Resolute Bay- A brief history dates back to the Cold War- a weather station and an airstrip were built in 1947 to assert sovereignty for Canada in the region. In 1953 there were forced relocations of Inuit and a community was established there and Grise Fiord. Many modern Polar expeditions start from this location.
Another couple staying at the hotel were from Spain/Germany and had done many Arctic expeditions. They were planning to spend a month ski-touring self supported around Ellesmere island! talk about hard core, and they were in their 60s
Day 5- Hopes to go out were dashed again due to visibility issues.
The hunters going to Grise Fiord made it out- but their luggage didn't!
A rifle hunter was heading back and I got his recap. He passed up a great bear on his first day, because it was too early he said! Needless to say it took him 9 more days on the ice to find one as big again, a beautiful 9'+ bear! The good news he did see plenty of bears. He also got a nice Musk Ox.
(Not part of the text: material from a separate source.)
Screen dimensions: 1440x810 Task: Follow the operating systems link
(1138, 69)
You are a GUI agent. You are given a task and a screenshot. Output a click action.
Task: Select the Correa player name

I was not going to be nearly so picky. I had spoken to a recent super slammer who I met in Mexico on a Coues hunt, Ned. He had to make two trips to get his Polar bear. My other friends who went in 2019 took 10 days on the the ice to fill their tags on medium sized bears.
Also my research showed and my previous thread on Boone- and Crockett Polar bears revealed that it hasn't been done- the world record P&Y polar bear Does NOT qualify for B&C
During my down time I rigged up a target to test my shooting skills. Ned had recommended I bring a portable target. I decided not to pack one in my limited space since I didn't know how much space and weight the cold weather gear was going to take.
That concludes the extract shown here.